**Work item**
Among the lines below, a stretch begins at the one with "Click the Nieuwe gebruiker button" and ends at the one with "This screenshot has width=1389, height=868.". Repeat that stretch exactly, ends included.

**Extracted information**
# # # # # # #
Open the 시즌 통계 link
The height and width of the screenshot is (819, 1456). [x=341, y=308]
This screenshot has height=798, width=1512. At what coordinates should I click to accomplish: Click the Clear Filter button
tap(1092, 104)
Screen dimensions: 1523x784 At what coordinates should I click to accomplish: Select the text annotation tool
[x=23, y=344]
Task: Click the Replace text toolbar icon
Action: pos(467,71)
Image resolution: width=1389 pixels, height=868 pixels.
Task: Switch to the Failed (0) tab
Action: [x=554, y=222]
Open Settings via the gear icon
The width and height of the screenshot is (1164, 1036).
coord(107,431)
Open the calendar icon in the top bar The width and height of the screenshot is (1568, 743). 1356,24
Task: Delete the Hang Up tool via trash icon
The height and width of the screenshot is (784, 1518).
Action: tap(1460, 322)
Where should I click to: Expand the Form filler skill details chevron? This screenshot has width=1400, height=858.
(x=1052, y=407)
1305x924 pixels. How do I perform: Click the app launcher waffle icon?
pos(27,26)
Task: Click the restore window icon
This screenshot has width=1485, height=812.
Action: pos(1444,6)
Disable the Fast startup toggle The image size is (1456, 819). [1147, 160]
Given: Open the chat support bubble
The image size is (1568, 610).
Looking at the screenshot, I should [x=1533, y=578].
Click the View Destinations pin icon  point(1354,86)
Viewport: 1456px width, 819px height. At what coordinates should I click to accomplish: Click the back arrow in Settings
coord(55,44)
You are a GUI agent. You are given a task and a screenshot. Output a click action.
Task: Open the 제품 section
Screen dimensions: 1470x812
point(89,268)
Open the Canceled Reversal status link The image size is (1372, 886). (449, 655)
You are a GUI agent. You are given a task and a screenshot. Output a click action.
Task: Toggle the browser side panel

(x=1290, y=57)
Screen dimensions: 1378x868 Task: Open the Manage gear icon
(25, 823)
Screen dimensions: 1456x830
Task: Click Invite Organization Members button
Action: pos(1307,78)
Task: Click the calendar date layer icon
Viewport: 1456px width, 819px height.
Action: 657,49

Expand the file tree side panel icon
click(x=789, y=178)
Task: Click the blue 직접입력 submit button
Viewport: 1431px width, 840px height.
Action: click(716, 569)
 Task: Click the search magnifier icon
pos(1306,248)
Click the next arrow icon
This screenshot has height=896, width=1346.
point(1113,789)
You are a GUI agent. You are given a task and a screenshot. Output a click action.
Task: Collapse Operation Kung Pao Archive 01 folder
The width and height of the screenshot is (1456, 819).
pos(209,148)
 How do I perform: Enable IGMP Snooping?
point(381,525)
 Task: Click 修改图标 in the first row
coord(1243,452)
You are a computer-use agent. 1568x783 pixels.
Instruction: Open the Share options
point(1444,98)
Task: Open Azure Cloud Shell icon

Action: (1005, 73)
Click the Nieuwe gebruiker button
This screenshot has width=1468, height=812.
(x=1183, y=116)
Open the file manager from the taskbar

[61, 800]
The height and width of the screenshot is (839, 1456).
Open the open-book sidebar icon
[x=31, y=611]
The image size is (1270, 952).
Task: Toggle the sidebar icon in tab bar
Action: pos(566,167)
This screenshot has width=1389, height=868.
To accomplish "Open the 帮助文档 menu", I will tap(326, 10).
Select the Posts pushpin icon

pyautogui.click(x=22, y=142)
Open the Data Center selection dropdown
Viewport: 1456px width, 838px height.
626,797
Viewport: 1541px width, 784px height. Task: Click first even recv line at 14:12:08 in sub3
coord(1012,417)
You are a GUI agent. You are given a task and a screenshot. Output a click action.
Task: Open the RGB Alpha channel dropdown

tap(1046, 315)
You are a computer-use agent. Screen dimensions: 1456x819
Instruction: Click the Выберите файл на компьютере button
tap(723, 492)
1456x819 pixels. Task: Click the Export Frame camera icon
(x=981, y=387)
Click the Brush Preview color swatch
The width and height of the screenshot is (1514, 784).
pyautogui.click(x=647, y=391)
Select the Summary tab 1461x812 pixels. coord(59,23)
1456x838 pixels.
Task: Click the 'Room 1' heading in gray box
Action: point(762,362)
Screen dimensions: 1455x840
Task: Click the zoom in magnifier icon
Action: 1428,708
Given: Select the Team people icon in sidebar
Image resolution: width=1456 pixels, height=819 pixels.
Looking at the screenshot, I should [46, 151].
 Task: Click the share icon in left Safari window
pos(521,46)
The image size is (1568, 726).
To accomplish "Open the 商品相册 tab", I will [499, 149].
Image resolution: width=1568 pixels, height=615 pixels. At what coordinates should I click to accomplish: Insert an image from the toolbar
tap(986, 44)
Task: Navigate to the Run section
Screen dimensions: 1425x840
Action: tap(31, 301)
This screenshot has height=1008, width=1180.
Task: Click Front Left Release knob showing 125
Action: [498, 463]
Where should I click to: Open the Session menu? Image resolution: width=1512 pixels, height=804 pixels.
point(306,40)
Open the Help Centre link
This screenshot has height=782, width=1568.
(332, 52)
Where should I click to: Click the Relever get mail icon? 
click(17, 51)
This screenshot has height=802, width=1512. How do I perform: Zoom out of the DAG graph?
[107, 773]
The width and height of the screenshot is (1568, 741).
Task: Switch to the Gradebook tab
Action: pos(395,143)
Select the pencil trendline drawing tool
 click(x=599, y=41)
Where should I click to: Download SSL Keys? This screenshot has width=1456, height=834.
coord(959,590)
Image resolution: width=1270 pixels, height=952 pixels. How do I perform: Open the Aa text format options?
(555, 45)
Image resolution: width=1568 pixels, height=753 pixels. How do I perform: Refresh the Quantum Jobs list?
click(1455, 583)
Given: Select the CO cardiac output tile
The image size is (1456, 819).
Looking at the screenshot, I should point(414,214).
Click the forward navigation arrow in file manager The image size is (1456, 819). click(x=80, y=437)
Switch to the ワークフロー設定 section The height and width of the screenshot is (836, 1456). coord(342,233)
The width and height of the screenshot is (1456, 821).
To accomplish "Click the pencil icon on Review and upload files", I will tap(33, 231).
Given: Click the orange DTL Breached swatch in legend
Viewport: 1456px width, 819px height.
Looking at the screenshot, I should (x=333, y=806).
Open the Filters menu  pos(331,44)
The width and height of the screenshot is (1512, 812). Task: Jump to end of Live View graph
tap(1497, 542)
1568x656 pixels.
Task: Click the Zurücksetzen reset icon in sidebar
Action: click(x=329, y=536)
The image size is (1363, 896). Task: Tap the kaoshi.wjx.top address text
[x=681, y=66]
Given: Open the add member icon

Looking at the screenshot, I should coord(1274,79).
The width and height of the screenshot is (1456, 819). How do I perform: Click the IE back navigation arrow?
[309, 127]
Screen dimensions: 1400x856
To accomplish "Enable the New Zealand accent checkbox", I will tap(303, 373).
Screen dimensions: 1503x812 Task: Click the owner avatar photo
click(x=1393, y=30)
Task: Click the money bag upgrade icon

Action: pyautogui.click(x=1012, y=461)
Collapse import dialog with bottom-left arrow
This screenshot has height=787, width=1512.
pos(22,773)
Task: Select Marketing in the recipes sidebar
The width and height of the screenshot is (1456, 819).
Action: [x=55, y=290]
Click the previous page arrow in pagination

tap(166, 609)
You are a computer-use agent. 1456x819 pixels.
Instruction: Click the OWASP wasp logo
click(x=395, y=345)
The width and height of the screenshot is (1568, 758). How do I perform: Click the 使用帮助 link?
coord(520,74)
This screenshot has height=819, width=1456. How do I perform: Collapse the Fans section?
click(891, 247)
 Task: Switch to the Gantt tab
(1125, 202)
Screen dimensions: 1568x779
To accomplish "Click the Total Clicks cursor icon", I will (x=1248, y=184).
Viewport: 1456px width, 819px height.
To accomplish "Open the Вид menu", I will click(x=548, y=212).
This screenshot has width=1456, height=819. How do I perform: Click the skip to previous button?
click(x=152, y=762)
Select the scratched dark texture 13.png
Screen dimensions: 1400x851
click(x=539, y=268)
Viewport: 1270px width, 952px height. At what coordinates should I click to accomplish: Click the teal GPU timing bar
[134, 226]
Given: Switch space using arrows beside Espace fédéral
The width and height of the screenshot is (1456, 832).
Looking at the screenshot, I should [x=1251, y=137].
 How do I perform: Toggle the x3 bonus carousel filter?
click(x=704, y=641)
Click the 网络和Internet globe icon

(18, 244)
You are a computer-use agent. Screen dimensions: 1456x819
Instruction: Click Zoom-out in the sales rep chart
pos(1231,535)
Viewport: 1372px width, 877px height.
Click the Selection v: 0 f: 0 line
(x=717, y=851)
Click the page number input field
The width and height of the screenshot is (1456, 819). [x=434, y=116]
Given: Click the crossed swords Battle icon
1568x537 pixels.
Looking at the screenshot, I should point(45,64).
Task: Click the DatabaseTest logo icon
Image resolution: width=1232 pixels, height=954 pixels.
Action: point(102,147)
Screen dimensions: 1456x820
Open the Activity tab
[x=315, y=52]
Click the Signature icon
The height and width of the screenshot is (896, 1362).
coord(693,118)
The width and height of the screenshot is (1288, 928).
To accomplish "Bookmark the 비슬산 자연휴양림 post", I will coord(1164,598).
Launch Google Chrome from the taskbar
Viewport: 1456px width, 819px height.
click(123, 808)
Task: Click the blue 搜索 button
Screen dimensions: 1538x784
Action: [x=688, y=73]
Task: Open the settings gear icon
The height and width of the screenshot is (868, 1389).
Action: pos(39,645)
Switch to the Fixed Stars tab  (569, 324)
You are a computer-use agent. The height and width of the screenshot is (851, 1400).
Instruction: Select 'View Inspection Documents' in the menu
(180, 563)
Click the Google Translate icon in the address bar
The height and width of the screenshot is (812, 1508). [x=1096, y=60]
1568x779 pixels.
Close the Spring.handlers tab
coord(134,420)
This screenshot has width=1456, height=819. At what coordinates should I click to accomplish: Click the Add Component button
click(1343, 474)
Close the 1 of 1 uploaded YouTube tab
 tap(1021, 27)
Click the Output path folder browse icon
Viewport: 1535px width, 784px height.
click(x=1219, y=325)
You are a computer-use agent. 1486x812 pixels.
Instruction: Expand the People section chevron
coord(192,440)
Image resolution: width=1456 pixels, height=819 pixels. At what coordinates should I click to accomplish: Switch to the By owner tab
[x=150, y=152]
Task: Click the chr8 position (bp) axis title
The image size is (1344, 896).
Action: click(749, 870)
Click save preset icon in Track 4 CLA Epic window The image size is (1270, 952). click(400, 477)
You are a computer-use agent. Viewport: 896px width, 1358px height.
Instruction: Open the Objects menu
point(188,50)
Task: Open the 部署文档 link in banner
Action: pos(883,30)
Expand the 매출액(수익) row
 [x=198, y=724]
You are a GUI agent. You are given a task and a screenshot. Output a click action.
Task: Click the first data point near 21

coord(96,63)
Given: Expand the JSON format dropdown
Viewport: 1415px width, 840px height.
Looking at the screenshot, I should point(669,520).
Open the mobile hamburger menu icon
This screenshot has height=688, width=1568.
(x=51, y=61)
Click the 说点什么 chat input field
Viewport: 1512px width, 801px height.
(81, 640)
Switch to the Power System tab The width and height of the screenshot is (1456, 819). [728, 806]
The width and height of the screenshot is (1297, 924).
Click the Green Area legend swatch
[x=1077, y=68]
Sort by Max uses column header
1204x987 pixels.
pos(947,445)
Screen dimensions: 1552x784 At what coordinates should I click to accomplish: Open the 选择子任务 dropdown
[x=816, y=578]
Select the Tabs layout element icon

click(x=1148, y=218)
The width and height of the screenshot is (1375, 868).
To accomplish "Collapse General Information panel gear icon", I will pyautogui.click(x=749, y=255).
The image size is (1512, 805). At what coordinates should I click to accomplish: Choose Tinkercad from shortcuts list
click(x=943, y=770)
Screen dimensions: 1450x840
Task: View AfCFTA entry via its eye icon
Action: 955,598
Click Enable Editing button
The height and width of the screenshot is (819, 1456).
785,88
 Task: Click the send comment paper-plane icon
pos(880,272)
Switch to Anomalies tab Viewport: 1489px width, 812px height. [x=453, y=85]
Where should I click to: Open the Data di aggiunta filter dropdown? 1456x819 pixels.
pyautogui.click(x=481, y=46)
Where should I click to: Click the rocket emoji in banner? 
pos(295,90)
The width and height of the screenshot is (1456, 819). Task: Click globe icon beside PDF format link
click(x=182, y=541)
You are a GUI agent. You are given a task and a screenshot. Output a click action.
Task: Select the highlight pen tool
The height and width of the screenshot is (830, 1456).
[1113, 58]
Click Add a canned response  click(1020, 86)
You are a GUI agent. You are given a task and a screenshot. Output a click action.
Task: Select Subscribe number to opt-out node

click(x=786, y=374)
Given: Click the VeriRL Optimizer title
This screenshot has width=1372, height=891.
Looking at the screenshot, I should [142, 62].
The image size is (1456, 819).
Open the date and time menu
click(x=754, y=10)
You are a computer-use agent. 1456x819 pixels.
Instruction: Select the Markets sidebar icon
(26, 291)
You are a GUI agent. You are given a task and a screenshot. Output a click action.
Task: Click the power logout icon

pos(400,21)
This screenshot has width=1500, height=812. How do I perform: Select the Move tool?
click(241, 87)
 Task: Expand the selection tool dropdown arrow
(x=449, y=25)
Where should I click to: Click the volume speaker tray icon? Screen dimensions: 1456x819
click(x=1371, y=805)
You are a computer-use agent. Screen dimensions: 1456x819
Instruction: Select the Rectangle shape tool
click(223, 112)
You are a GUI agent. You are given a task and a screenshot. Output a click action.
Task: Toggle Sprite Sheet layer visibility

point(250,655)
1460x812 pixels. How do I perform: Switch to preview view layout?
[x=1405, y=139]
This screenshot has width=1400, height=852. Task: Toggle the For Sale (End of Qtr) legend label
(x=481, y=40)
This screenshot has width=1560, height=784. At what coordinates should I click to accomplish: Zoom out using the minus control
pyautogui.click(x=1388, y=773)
# # # # # # #
**Output of the exercise**
Click the Nieuwe gebruiker button
This screenshot has width=1468, height=812.
(x=1183, y=116)
Open the file manager from the taskbar

[61, 800]
The height and width of the screenshot is (839, 1456).
Open the open-book sidebar icon
[x=31, y=611]
The image size is (1270, 952).
Task: Toggle the sidebar icon in tab bar
Action: pos(566,167)
This screenshot has width=1389, height=868.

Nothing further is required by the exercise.